What is the best DIY chemical for treating termites in flower beds and wooden flower pot in the yard?

I have found termites in our flower beds and whiskey barrel planters where I have my plumerias. Our house is two years old and was treated during construction and I have a termite warranty with yearly inspection in place so I'm not particularly worried about our structures. I just want to nail these things before they destroy my pots or my plant roots. I've been searching the doityourselfpestcontrol website but want something that will be safe to dig in when I plant additional plants.


----------



## reelist (Jan 16, 2013)

*fwiw*

Dont think its what youre after but I heard let used cigarette buts or tobacco soak in water for a period till water turns like tea then pour the water were you want to treat. say termites hate it. dont know if its true or would have any effect on the plants


----------



## jtburf (May 26, 2004)

Go by Solutions on 1960/Perry rd get Bifen I/T .

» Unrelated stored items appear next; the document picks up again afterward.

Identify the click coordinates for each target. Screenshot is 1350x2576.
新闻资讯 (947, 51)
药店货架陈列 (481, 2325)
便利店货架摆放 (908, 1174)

I use it both inside and outside, I do mix stronger for outside.









John


----------



## Red3Fish (Jun 4, 2004)

Be careful, I have opened bags of mulch and had termites swarm out of it. I always kinda spread it out and look before putting in final "spot" now.

Later
R3F


----------



## Part Timer (Jul 2, 2012)

Just heard on the garden show today, that in this area, if you use natural hardwood or cedar mulch from this area, you shouldn't have a termite problem because of the organic matter in the mulch. I dont think it will stop them if you have them now, but might be something to keep in mind for the future.


----------



## weedeater (Aug 22, 2012)

I use permethrin to treat around my house and landscape, go to a feed/farm supply store and ask for help and they will point you in a good direction


----------



## castaway300 (Oct 6, 2007)

Taurus sc is better than Bifen it
Taurus is generic Termidor


----------



## Topgun95 (May 12, 2011)

Malathion will kill them for sure. I found some termites in my flower bed under a rock, poured some Malathion on them and problem solved.


----------